QUOTE (suoq @ Jul 12 2011, 01:07 PM)

I've faced with 20, I've faced with 12. It doesn't really matter. The problem isn't necessarily the GM. The problem may be communication and sometimes player expectations.
Do you want to be Face from the old A-Team or Sophie from Leverage? If that's so, no dice pool is ever going to be enough, because they are faces by fiat, not by skill. Even their worst ideas work perfectly. (The con in the tent on the mountain in a recent episode of Leverage just stands out in this one.)
And there are times the GM should ignore your ability. As a face for example, the client's choice may well be to pay the team what he offered or to go elsewhere. No amount of negotiation will make him have more money in his pockets. Sometimes people really are out of resources. And you can't convince the security guard you're the janitor if they know the facility only uses drones for janitor services.
And sometimes the dice just hate you. Burning an edge up front, rolling 20D6, watching the 6's explode, and.... 2 hits. Yep, that was my shining moment this weekend.
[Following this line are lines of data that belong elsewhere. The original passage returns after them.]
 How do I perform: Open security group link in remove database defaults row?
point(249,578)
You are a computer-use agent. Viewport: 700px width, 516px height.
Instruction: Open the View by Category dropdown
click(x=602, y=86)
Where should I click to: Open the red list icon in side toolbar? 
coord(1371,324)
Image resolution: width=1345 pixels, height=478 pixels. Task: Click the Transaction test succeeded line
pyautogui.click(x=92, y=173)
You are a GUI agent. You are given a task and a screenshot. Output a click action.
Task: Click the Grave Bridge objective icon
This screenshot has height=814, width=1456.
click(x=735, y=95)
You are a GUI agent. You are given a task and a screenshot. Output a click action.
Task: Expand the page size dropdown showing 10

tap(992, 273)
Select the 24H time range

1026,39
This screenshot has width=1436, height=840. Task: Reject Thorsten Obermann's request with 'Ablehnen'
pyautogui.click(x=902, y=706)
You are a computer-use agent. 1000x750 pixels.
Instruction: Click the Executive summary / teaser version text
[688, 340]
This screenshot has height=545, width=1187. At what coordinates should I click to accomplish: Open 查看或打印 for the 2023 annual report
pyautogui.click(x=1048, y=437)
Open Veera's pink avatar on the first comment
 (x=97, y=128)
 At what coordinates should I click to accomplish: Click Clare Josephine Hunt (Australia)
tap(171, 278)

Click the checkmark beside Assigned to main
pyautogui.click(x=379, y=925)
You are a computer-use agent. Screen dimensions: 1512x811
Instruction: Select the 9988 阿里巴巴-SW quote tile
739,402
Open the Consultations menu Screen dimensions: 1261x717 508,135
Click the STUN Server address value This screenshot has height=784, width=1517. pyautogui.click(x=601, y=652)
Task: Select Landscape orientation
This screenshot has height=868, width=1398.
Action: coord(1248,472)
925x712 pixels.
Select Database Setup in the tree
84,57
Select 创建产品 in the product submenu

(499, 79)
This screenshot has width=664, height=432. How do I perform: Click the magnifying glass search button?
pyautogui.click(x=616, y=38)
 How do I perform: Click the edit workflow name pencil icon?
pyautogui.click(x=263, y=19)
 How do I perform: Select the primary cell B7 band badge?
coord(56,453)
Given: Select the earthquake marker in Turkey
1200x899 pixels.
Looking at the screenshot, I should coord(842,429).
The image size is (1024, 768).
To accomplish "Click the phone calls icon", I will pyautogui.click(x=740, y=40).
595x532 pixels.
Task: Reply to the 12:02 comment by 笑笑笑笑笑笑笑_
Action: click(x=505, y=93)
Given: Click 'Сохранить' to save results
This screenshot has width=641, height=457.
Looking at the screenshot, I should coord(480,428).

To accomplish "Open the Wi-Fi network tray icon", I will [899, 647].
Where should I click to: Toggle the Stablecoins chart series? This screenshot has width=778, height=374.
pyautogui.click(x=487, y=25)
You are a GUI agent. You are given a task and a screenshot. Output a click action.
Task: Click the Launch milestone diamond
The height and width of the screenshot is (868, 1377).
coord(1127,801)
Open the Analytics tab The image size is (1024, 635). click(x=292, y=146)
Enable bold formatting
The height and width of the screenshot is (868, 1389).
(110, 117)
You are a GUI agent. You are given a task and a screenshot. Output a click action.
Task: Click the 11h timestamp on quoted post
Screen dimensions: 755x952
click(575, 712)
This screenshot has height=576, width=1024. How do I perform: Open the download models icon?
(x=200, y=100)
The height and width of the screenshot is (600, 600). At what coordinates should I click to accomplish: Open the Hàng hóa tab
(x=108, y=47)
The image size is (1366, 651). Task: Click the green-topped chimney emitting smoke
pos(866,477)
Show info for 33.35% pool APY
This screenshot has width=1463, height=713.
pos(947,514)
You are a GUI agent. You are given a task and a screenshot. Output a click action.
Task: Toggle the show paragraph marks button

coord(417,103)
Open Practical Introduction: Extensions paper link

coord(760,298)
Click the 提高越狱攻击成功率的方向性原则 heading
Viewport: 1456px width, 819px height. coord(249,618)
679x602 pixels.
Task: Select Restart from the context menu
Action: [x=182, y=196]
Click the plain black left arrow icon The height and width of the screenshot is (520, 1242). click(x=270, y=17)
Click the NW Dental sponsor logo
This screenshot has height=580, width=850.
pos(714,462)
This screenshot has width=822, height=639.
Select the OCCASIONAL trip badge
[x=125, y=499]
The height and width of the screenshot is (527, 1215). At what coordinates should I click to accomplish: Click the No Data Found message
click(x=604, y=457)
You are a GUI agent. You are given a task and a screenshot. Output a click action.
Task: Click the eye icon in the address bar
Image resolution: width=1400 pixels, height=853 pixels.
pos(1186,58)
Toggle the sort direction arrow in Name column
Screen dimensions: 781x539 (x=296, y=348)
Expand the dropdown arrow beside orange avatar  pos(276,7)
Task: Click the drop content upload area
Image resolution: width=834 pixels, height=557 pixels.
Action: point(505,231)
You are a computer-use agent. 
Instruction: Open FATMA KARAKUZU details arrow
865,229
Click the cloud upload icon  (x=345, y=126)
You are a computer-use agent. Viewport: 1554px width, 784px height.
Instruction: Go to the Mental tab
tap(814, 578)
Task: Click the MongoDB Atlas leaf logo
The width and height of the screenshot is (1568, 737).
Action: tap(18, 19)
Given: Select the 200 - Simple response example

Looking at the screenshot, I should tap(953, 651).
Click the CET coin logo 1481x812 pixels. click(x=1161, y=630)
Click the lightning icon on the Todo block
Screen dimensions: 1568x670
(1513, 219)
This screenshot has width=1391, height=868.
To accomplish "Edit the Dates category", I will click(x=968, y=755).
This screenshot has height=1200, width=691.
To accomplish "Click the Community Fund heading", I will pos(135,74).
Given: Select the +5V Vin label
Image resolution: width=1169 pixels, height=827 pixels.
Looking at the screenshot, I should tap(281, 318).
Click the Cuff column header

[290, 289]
I know there's times when GM fiat is called for, like if the mark isn't interested in what you're offering in more ways than one. However, when you and the opponent have a common subject to negotiate over, and you're at 12 dice as a face, and there's absolutely no way you can succeed because the NPC is absolutely perfect at everything and knows everything forever, it's not playing the game, it's waiting for the GM's ego to subside before you're allowed to be who you spent build points and karma to be. The difference here being, when the GM says the NPC is better than you, and you pull out 24 dice and say, "Really?" it forces the GM to heartily reconsider his notions. Or admit that he just put you up against the 47th Great Dragon or overly powerful free spirit so far in the game.
As a GM, I do make some powerful and dangerous (not usually both at the same time) NPCs in a game, but while some are specialists, none are perfect. I'm also absolutely certain not to fall in love with how perfect they are, or to worry if they get killed by the group. I faced such overpowered GMing as a player, and I never liked it, so I took that as the lesson to learn for when I GM. It's easy for a combat-specialist to kill a bunch of people, because there's plenty of pre-statted and well known cannon fodder for it, and the GM doesn't feel bad about having cannon fodder wasted in endless waves to make a player feel powerful. However, a GM who's too in love with his high-powered fixer or Mr. Johnson will balk at the idea that a player could even match him, after all the work such a person went through to build their empire or earn favors, or whatever. The cannon fodder isn't a symbol of the GM and don't gain his affection or protection; the big powerful NPC on the other hand...
It falls down to game design theory and literary tropes in the end. It's not always about winning, but if the face character can never be as awesome as those street sams, riggers, and adepts mowing down the competition, then why would anybody want to play it?